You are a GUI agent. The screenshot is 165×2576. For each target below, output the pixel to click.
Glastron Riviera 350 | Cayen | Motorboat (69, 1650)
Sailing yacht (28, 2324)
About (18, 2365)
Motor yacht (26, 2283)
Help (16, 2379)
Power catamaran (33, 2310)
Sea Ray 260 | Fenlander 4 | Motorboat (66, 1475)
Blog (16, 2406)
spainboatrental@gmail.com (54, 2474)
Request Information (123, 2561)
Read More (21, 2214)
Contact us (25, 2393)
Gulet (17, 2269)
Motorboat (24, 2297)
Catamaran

##########

▶ **Your task**
Word for word, write out each record shown above.

▶ **Task solution**
You are a GUI agent. The screenshot is 165×2576. For each target below, output the pixel to click.
Glastron Riviera 350 | Cayen | Motorboat (69, 1650)
Sailing yacht (28, 2324)
About (18, 2365)
Motor yacht (26, 2283)
Help (16, 2379)
Power catamaran (33, 2310)
Sea Ray 260 | Fenlander 4 | Motorboat (66, 1475)
Blog (16, 2406)
spainboatrental@gmail.com (54, 2474)
Request Information (123, 2561)
Read More (21, 2214)
Contact us (25, 2393)
Gulet (17, 2269)
Motorboat (24, 2297)
Catamaran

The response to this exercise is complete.